Matías lo siguió, y cambió de rumbo. En vez de seguir hacia las cimas perpetuas, hacia la supuesta playa que estaba menos acá a la vuelta de lo que parecía, encaró hacia la locura, hacia el interior del morro, de espaldas al océano. Era la dirección que ofrecía una vegetación distinta. Los arbustos eran más altos más gruesos y escasos, dejaban caminar mejor, aunque tapaban el sol cuando iban a empezar a necesitar más luz. Pero la energía mágica duró poco y volvieron los mareos, intentó el viejo método inútil de ignorarlos pero no funcionó y guiado por la decisión inapelable de volver a tomar mate alguna vez, le dijo a Matías que se adelante, que tenía que ir al baño.
Juntó con una mano la orina que pudo y la bebió. Los manuales de supervivencia no recomiendan esto, aunque algún experto en la materia dice que si la deshidratación no avanzó demasiado, la orina puede ser una solución paliativa. Quizá fue sicológico, pero pasaron los mareos y el alma le volvió al cuerpo. Avanzaron con energías renovadas por otro paisaje. Matías seguía adelante cuando Juan lo frenó con una mano en el hombro.

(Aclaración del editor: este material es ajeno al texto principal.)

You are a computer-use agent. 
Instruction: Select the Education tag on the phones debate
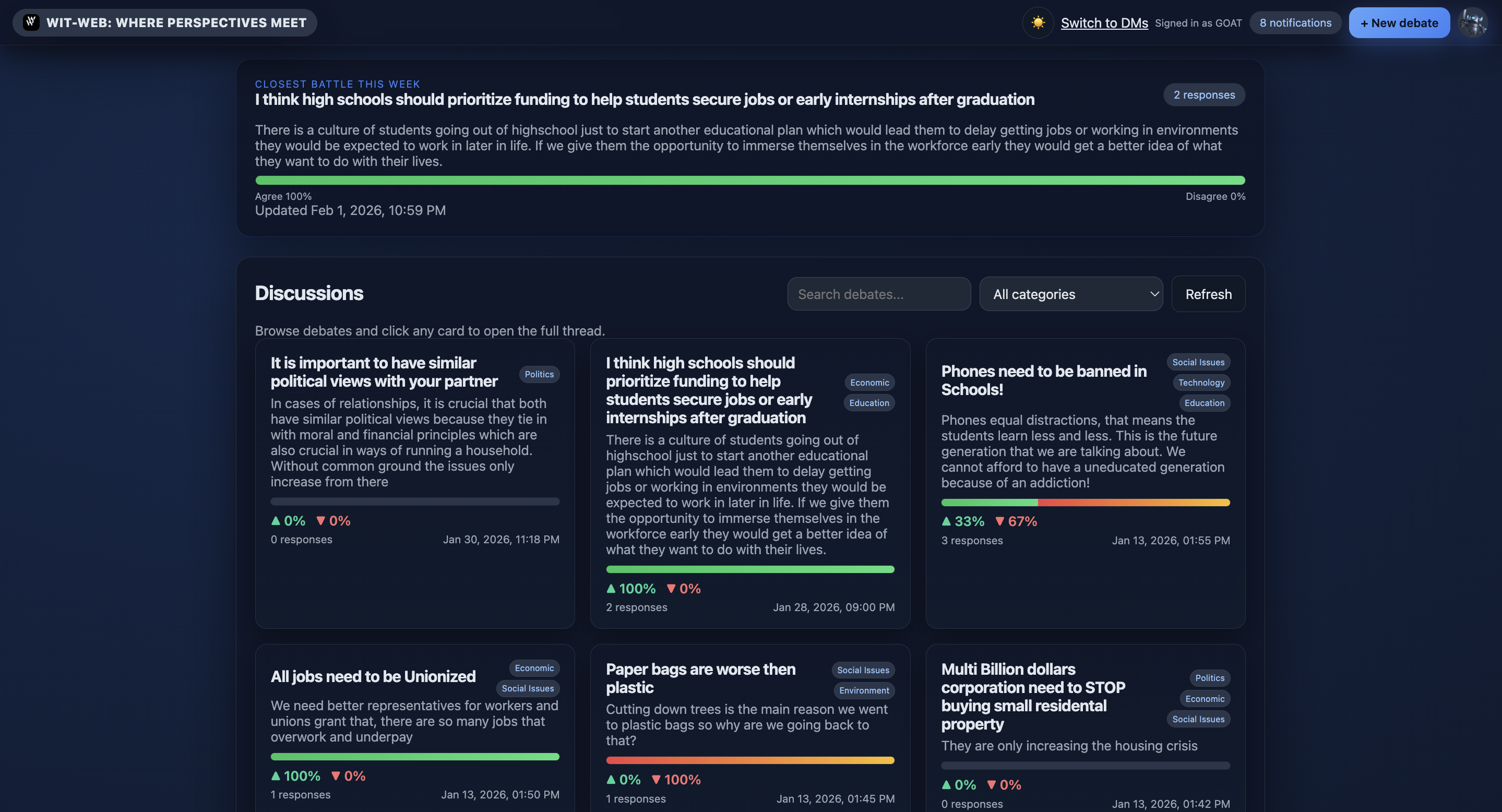[1204, 403]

Delante de ellos se extendía una telaraña inclinada, del tamaño de un cristiano, con una araña de colores, grande y fea en el centro, con cuchillo y tenedor preparados, quieta, serena como la muerte, con la confianza de vencer a lo que fuera que cayera en su red.

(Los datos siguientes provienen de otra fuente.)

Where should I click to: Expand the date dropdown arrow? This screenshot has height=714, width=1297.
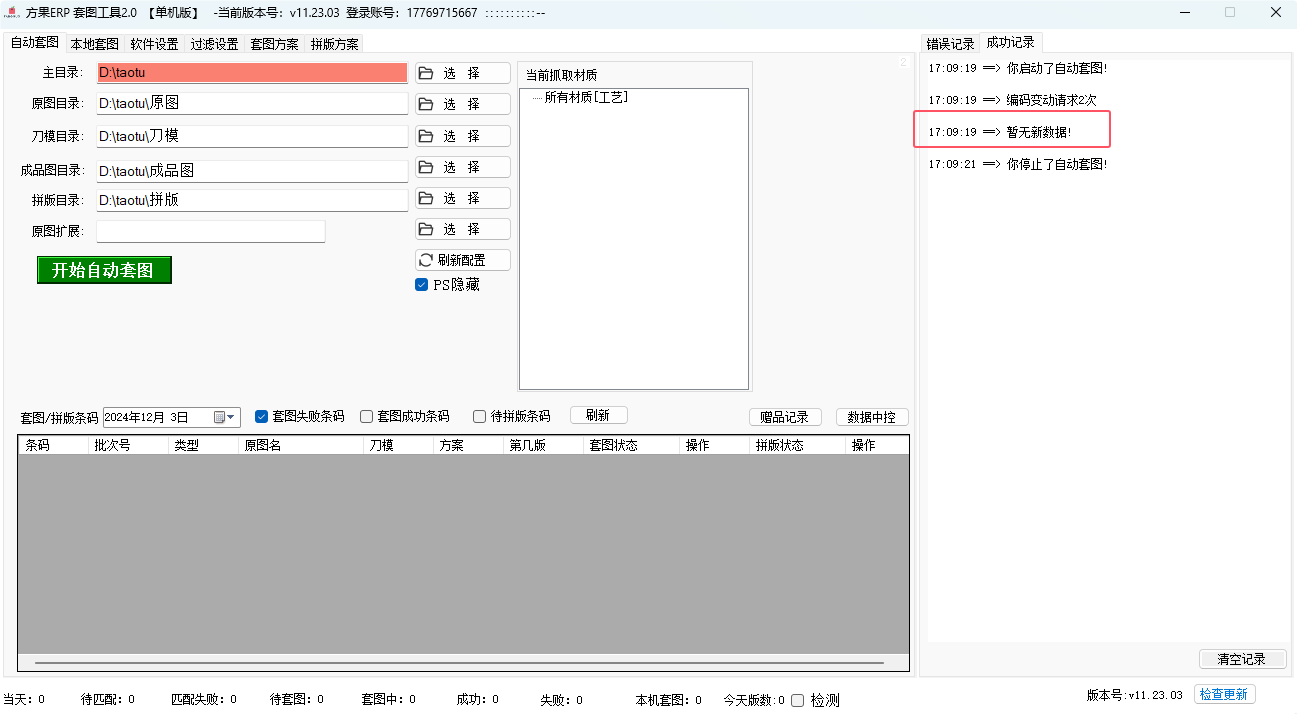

El sol acariciaba el horizonte cuando salieron a un descampado. El morro se tranquilizaba y ya no arañaba a cada paso, o tenía la certeza de que las presas serían suyas con la noche, o había renunciado a ellas, quizá por el respeto que uno le tiene a un contrincante digno. Al alivio del terreno se le interpuso un cansancio que les entraba en el cuerpo. Matías estaba entusiasmado, el paisaje estaba cambiando y parecía que la civilización podía aparecer de un momento a otro, pero Juan empezó a despedirse de los mates, porque volvían los mareos, insobornables como la soledad. Aguantó todo lo que pudo avanzando, cada vez más lejos de su amigo que avanzaba confiado de no perderlo de vista porque ya la vegetación no interrumpía la visión. Mientras lo veía alejarse se sentó. Pulso rápido y débil, también se aceleraba la respiración, mal signo, el shock avanzaba.  Miró el atardecer y sonrió. Capaz dentro de poco se encontraba a su vieja. Le gustó la idea de unos mates con ella. Charlar. Mientras miraba irse el sol habló con Dios. Agradeció y pidió perdón, pero esta vez en serio. De golpe Matías gritó.
-          Una casa!
Se levantó a los tumbos y alcanzó a su amigo, que le dijo que fuera más despacio, hubiera sido ridículo caerse y lastimarse a la vuelta de la salvación. La vegetación volvió a crecer y antes de llegar al techo que habían visto desde arriba se cruzaron un rancho. Llamaron y apareció un viejo. Le pidieron agua, pero el viejo les preguntó en portugués si venían del morro, cuando le dijeron que sí buscó un banquito para ellos y otro para él y les pidió que le cuenten la experiencia!
-          No, agua!
Hicieron gestos inconfundibles pero como el viejo insistía con el cuento como un niño, hicieron otro gesto universal, pero esta vez de mandarlo al carajo y siguieron hacia donde habían visto el otro techo. Resultó ser una casa en construcción. Juan encaró hacia una canilla con manguera, la abrió y dejó correr el alivio garganta abajo. Se asomaron obreros a ventanas del primer piso preguntando si venían del morro y les gritaron, riéndose, que estaban locos, que en el morro hay serpientes. Matías también bebió.
Preguntaron hacia dónde estaba la ruta y empezaron, de a poco, con el atardecer, a volver.